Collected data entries
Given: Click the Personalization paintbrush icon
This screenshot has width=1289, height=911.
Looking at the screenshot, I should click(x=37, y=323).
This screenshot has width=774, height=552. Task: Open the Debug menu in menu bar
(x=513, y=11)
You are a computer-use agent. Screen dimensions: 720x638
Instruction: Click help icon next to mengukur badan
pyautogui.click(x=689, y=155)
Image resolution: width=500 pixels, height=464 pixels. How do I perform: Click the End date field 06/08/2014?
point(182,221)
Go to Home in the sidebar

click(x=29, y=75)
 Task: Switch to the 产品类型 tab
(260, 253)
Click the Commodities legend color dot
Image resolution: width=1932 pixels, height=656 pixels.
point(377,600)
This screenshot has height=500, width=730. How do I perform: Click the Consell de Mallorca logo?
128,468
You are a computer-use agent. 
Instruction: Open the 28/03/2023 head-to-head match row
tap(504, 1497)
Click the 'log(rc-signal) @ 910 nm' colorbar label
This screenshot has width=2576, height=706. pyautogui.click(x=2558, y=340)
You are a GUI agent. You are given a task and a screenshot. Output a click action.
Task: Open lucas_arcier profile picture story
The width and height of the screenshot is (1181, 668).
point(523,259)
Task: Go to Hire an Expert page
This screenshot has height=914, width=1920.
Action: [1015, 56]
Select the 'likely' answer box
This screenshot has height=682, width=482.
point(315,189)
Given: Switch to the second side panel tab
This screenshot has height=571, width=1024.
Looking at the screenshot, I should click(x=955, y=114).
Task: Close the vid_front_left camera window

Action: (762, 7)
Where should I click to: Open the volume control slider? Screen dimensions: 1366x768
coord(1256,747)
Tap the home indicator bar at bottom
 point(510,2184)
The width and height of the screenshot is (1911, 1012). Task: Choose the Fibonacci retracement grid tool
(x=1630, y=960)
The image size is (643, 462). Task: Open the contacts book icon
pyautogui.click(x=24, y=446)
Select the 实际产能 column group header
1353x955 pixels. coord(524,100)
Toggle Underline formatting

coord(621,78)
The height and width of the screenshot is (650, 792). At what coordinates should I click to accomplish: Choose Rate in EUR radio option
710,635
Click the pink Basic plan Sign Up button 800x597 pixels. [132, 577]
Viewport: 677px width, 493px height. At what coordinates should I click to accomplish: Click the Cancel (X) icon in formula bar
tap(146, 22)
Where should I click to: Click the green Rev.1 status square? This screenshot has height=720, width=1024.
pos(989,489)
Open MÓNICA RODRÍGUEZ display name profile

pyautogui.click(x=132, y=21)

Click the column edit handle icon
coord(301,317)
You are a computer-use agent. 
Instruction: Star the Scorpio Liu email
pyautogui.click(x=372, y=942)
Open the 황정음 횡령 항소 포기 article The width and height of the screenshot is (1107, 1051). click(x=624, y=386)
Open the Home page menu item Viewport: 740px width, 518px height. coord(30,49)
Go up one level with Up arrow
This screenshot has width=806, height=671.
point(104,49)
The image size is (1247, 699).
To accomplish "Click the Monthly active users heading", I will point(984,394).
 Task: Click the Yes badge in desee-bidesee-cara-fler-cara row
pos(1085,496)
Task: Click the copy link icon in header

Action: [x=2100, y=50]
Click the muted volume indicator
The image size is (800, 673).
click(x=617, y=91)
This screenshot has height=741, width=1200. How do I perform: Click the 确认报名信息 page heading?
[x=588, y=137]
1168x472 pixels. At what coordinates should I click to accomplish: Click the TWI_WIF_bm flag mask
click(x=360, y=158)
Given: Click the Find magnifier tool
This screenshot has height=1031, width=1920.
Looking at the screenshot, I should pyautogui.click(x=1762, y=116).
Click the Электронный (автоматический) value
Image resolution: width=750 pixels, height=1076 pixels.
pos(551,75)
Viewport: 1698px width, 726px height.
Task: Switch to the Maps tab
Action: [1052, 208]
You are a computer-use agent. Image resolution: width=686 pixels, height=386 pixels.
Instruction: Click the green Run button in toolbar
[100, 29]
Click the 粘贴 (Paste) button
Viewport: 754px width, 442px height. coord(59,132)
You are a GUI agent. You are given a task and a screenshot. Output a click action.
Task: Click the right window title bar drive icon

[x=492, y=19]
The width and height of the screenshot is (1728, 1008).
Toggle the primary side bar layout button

Problem to solve: Scan the entries above for the string "computer" and copy each line containing it.

Response to the task:
You are a computer-use agent. Screen dimensions: 720x638
You are a computer-use agent. 
You are a computer-use agent. 
You are a computer-use agent. Image resolution: width=686 pixels, height=386 pixels.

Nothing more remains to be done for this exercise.